One figure that will be there is Dan Adelman, manager of business development at Nintendo of America. While that title may not explain much on its own, in practice he's a figurehead in working with small developers and studios to bring their games to the 3DS and Wii U eShop platforms, a role he began back in the days of WiiWare. With download games being an increasingly competitive marketplace, he's one of a number of key figures shaping Nintendo's strategies to keep its platforms moving forward and improving.
Ahead of GDC getting into full-swing, Adelman has spoken to Gamasutra about Nintendo's download platforms, while also taking the chance to clarify and refute some claims that cast a poor light on the services in the eyes of some developers. Three key issues from the WiiWare generation, or perhaps misconceptions about the current platforms, were tackled directly by Adelman — definitive clarification was given on the requirements to become an approved developer, confirmation that an office address in no longer needed, and a clear statement that country of residency does not affect making games available in NoA (Nintendo of America) or NoE (Nintendo of Europe) regions:
Yes, they [indies or individuals] do need to become licensed Nintendo developers, since they will need access to our development tools. It's actually pretty easy to become a licensed developer. We really have only a few requirements to sign up as a licensed developer with Nintendo. The most notable ones are that you have to have some experience making games, you have to be able to keep any confidential materials like dev kits secure and you have to form a company. None of these should be prohibitive to any indie developer.

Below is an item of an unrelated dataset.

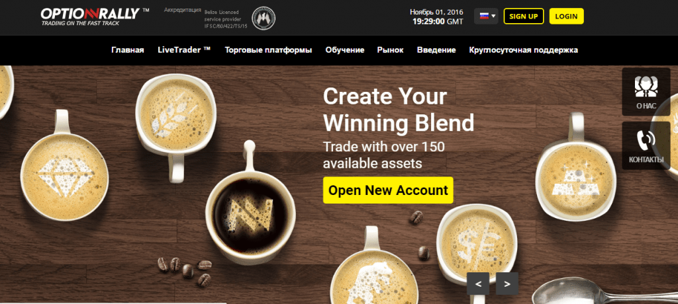The width and height of the screenshot is (678, 304).
Task: Open the IFSC accreditation seal badge
Action: tap(264, 18)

...So that second requirement — the ability to keep confidential materials secure — was originally defined in terms of an office that was separate from the home. Back when that rule was created, that seemed to be an appropriate way of defining things.
As you point out, more and more people are working from home, and we recognize that developers are forming virtual teams around the world. I know we've shied away from talking about these things publicly in the past, so I'm glad that I can officially confirm that the office requirement is a thing of the past.
...Anyone from any country can make their games available on the eShop within the NOA and NOE region — i.e., pretty much everywhere outside of Japan.
Adelman also explained why the WiiWare sales threshold — a cause of controversy for developers that failed to earn any money — was originally in place, but confirmed that it's been long since dropped.
Let me give you a sense of the thought process behind the threshold in the first place. Even as far back as the early WiiWare days, we allowed developers to forgo the need to hire an intermediary publisher to get their content on our system. We didn't believe that Nintendo should screen game concepts. That should be up to the developer who's making the investment. Instead, we wanted to have a mechanism that would encourage developers to self-police their own game quality.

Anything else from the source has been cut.